Samanyolu Fanları: Radyo - Televizyon okumak isteyen arkadaşlara neler tavsiye ederisiniz?

Kemal Gülen: Valla benim yolumu izlemesinler yani hasbelkader televizyoncu olmasınlar. Doksanlı yıllarda TRT'nin dışındaki kanallarda birçok arkadaş hasbelkader oldu. Yüzde ellisi iletişimdense yüzde ellisi diğer fakültelerden mezun olmuş gelmişlerdi. Ama bugün artık iletişim fakülteleri çok fazla. Hani müracaatlardan biliyoruz biz. Fakat henüz istihdam alanı az çok az. Televizyonların sayısı sınırlı. Çünkü çok pahalı bir sektör. Hadi şurada da bir televizyon açalım, radyo açalım diyemiyorsunuz. Kanunları var, RTÜK’ü var. Var oğlu var. Havada frekans sınırlı. İsteseniz de siz bir ulusal kanal daha açamıyorsunuz. Semanın frekansları belli, onu zorlayamıyorsunuz. Böyle olunca mevcut istihdam alanları içersinde temayüz etmeli. Yani bir insan “Ben bu şirkete, bu televizyona, bu radyoya yabancı dilimle iyi yetişmiş bir eleman olarak, sosyal bir eleman olarak ve çalışma gayreti en yüksek seviyede bir eleman olarak şu an çalıştırdığınız personelden daha iyi olduğumu iddia ediyorum.
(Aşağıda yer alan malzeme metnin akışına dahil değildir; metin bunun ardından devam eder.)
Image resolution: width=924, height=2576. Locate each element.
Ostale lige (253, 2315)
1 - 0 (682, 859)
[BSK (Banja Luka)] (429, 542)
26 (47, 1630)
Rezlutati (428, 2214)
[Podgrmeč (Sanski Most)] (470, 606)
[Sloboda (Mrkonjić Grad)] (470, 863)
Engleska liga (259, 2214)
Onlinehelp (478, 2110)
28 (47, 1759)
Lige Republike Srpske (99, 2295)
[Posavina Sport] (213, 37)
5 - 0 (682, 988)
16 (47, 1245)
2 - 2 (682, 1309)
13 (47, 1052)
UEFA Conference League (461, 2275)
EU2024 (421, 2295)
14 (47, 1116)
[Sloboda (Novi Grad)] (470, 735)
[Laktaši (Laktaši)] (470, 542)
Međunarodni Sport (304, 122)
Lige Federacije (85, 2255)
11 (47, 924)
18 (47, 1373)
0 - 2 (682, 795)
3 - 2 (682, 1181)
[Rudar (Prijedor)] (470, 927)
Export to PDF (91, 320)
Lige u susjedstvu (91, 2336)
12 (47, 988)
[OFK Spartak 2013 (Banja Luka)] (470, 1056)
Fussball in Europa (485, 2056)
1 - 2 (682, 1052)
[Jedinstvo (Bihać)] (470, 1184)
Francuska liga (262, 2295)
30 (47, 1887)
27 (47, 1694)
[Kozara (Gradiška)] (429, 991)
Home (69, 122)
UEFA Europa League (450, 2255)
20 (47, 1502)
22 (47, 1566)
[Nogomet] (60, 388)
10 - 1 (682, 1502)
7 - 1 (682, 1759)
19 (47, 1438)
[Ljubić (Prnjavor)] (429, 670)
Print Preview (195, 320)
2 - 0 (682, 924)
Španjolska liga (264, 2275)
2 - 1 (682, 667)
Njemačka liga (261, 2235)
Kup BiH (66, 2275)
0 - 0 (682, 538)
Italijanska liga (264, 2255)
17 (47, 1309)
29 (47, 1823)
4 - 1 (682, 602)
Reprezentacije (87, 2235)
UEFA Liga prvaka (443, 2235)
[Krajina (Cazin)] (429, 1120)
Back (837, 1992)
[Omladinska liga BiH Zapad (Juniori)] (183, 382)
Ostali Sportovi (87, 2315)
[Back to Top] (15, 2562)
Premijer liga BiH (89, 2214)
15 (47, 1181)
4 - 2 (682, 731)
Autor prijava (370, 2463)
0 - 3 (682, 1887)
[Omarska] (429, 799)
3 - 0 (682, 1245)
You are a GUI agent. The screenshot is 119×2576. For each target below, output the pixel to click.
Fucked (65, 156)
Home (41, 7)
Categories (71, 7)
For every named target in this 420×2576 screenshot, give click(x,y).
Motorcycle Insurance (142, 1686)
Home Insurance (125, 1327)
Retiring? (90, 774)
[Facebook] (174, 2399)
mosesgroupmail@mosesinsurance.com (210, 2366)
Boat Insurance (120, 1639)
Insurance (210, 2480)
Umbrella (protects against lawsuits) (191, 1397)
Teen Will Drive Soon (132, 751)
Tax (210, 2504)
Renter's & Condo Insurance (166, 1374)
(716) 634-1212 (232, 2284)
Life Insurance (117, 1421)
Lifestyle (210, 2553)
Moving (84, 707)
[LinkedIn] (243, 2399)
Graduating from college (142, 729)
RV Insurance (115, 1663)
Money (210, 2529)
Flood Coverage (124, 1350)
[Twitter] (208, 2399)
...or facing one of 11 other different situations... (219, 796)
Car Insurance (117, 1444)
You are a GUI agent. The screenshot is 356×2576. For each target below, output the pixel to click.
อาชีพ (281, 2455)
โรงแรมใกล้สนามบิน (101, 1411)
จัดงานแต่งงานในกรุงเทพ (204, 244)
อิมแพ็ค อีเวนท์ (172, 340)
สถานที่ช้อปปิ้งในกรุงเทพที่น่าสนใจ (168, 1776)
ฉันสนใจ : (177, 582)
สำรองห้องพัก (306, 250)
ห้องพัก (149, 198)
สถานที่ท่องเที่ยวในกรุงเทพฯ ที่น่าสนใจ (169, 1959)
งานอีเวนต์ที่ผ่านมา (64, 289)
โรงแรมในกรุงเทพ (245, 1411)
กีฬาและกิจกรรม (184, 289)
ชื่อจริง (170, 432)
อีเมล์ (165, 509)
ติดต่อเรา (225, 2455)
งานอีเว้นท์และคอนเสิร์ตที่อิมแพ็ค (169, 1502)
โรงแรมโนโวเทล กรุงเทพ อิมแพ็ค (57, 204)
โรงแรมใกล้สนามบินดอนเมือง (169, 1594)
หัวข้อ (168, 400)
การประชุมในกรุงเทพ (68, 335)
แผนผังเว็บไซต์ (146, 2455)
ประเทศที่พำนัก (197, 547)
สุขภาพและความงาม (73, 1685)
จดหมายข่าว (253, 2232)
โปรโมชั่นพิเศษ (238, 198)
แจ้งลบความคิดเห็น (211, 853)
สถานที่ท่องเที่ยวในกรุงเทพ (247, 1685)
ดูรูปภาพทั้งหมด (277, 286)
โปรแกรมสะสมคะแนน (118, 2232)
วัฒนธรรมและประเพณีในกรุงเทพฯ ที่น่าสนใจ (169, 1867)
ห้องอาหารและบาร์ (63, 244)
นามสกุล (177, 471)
Birden fazla yabancı dil biliyorum. İnternet dijital ortam falan filan benim için maşallah… Atlarım zıplarım oralarda.” Ne kadar donanımlı olursa o kadar iyi. Yabancı dil bilirse o kadar iyi. Kendi değerlerlerine sahip çıkarsa o kadar iyi. Bu sektörde belki gelecekteki dijital platformlarda yayın alanları bulunabilecektir daha kolay televizyonlar açılabilecektir. Karasal yayıncılıktan dijital yayıncılığa dönülecek filan… Öyle de olsa Türkiye'nin bir reklam potansiyeli var insanlar çalışırken kazanmak isteyecektir. Bu reklam potansiyeli burada da daha ucuz. Orada iyi olanlar, en iyi olanlar, olmaya çalışanlar bu alanda iş sahibi olacaktır, kendilerine bir hizmet alanı açmış olacaktır. Ama iletişim fakülteleri havalıdır. Geleceğin sunucusu, aktörü, spikeridir, aktristidir falan… Bunun imajına kurban giderse… “Arkadaş ben iletişimciyim.” Bitirdiğinde, “Ne iş yapıyorsun kardeşim?” “Abi ne iş olsa yaparım.” Hayır, bir iletişimci bu cümleyi kuruyorsa dört yılını çok zayi etmiş demektir. Ne iş olsa yaparım diyemez. Dört yıl içerisinde kendine bir hedef belirlemesi gerek. Ben montajcı olmak istiyorum, ben grafiker olmak istiyorum, kameraman olmak istiyorum, yönetmen olmak istiyorum, muhabir olmak istiyorum, haberci olmak istiyorum, yapımcı olmak istiyorum, görsel yönetmen olmak istiyorum, radyocu olmak istiyorum, ses teknisyeni olmak istiyorum, istiyorum, istiyorum…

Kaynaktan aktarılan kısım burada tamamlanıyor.